I am looking for any suggestions other than finding a new piece if possible.

Thanks for any help.

This group is great with helping people like me.

P.S. I know I should have practiced on a scrap piece first.


----------



## JayBarnes (Jan 21, 2014)

Maybe wrap some masking tape around the edge of the plate then trim it flush with a razor. It should take up that 1/16'' with just a couple wraps.

Jay


----------



## scribble (May 17, 2012)

I appreciate your info. I tried it last night and that worked well. I am just a little worried about taking it in and out for bit changes and height adjustments.

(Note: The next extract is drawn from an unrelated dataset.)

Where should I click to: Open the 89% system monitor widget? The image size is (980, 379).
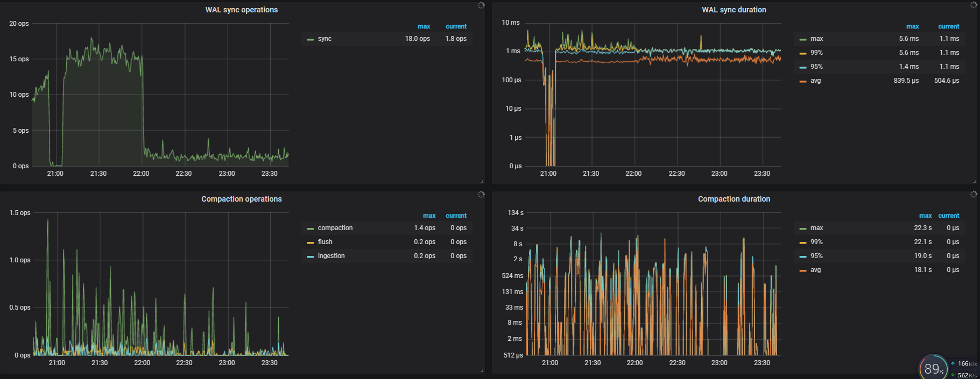point(933,369)
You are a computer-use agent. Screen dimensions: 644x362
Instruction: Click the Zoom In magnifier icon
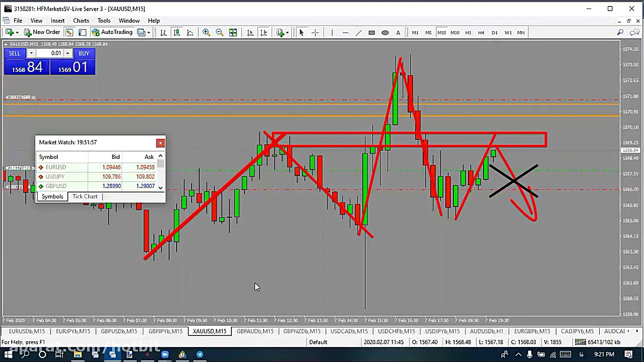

I was thinking of maybe getting some type of epoxy and adding wax or a mold release to the plate then install the plate and add the resin to fill the void. I haven't figured what resin to use to accomplish this though.


----------



## ChefHDAN (Aug 7, 2010)

> ? Maybe some of the iron on edge banding,


 would hold up better than tape.. What router plate are you using, maybe upgrade to a slightly larger plate and recut


----------



## scribble (May 17, 2012)

I am using a Rockler unit currently. Still not supper psyched about my router as it has to be the worst thing for adjusting depth. I may just say to heck with the current router and exchange the plate for one that fits a different brand of router.


----------